Extract provided start

Radicalism in the new West African military leaders

Presidential speeches are a special genre that some scholars hold in high esteem and every leader rated in that “subject”. As a result, much is not said about presidents who do not shine in the art of public speaking and rhetoric. Examples are the two former Burkinabè presidents, Rock Kaboré and Blaise Compaoré. A big void surrounds Rock Kaboré’s rhetorical skills. Some brand Compaoré as a man of action and few words. He sure is a man of action since he assassinated his closest friend and brother, Thomas Sankara, who was known for his mastery over the spoken word. 

Many still remember Sankara’s historic speech of 29 July 1987 in Addis Ababa, “Debt cannot be repaid, first because if we don’t repay, lenders will not die. That is for sure. But if we repay, we are going to die. That is also for sure. Those who led us to indebtedness gambled as if in a casino. As long as they had gains, there was no debate. But now that they suffer losses, they demand repayment. And we talk about crisis. No, Mister President, they played, they lost, that’s the rule of the game, and life goes on…but to prevent us from being individually assassinated. If Burkina Faso stands alone in refusing to pay, I will not be here for the next conference!” That was a prophetic, revolutionary and anti-colonialist speech. He was assassinated some days after the speech.

Ahmed Sékou Touré of Guinea’s speeches could last three to five hours and were broadcast on major radio stations in West Africa, with a tone that moved from modest to high and ends in an incensed one. His “no” to General De Gaulle of France, when the latter proposed a neocolonial partisanship with Guinea made De Gaulle forget his cap.

Extract provided end
Recorded information start

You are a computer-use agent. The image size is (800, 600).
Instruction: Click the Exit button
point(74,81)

Recorded information end
Recorded information start

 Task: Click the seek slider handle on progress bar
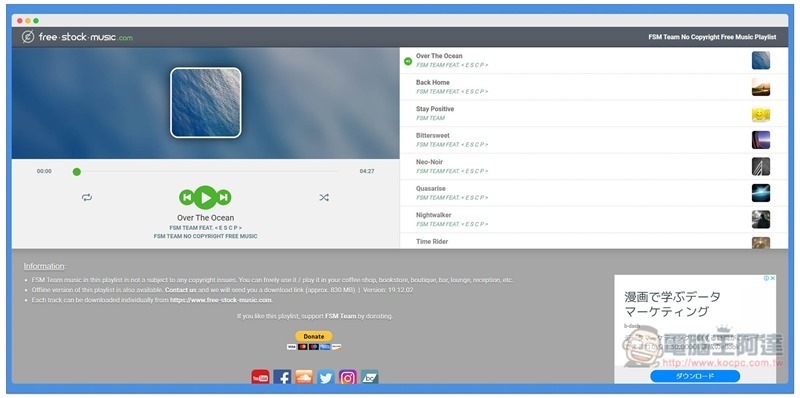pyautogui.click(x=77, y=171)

Recorded information end

§ **Written request 1**
In the extract on West African military leaders, on what date did Thomas Sankara give his speech in Addis Ababa?
§ **Written request 2**
Arrange the records between the lines holding "Task: Click the" and "pyautogui.click(x=77, y=171)", inclusive, as a Markdown table with columns named Number and Record line, skipping blank lines and leaving out the pictures.

§ **Written response 1**
29 July 1987

§ **Written response 2**
| Number | Record line |
|---|---|
| 1 |  Task: Click the seek slider handle on progress bar |
| 2 | pyautogui.click(x=77, y=171) |